Under this model, the UK could conclude its own bilateral FTAs with non-EU countries, but it is unclear whether all key countries (in particular, the USA) would be prepared to enter into FTAs with the UK.

A Brexit based on this model could take a considerable period of time to negotiate. The EU's FTA with Canada took several years to negotiate and the ratification process is ongoing.

Under the Canadian model, the UK would not be required to contribute to the EU budget.


This model would give the UK access the EU market under the World Trade Organisation (WTO) rules. As mentioned at the beginning of this briefing, if the two year UK-EU Brexit negotiation period expires without agreement being reached, and the European Council does not unanimously agree to extend that negotiation period, the UK will automatically leave the EU and the WTO model will apply by default.

If this model was followed for Brexit, the UK would not be able to access the EU on terms more advantageous than third countries that do not currently have FTAs with the EU unless its trading arrangements were the subject of a separate, negotiated, FTA. UK businesses would be subject to an EU common external tariff, putting them at a competitive disadvantage, although the UK would not be required to contribute to the EU budget.
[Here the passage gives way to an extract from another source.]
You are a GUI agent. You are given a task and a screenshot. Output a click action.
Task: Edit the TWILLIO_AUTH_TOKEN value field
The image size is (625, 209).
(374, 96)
Again, this model also does not cover financial services.


Once the form that Brexit will take becomes clear, the legal implications across a wide range of areas will need to be considered in detail, including:

  • financial regulation, and whether, if the Norwegian model is not followed, UK regulated entities will need to seek authorisation in other EU Member States if passporting is no longer available;
  • funds, and how the UK will deal with the Alternative Investment Funds Managers Directive regime and the UCITS regime (again, this will be less of a concern if the Norwegian model is followed);
  • employment, in particular the ability of EU citizens to work in the UK, and the ability of UK citizens to work in other EU Member States;
  • contracts, including whether Brexit could constitute a termination event, whether those contracts contain provisions specifically linked to the UK's membership of the EU, and whether Brexit could trigger increased costs provisions;
  • capital markets and securities law, and what regimes might be developed in place of the EU-derived market abuse, prospectus and transparency regimes (this will be less of a concern if the Norwegian model is followed);
  • dispute resolution, including the impact on governing law and jurisdiction clauses;
  • insolvency law, and the impact on cross-border restructurings;
  • tax, and what regimes the UK might put in place instead of current EUbased rules;
  • data protection, and whether the UK will put in place a regime consistent with the existing EU regime;
  • intellectual property, and the impact of Brexit on European Union Trade Marks;
  • energy and natural resources, and in particular the implications for implementation of all-island markets, cross border trade and energy security
  • consumer law, in particular the rules in relation to the supply of goods and services;
  • competition law, in particular the type of clearance regime that might apply and the extent to which it could diverge from current regime;
  • procurement law, and the type of regime that might apply in a Brexit that does not follow the Norwegian model.

The potential implications may need to be considered more quickly in certain areas, particularly financial regulation, employment and funds.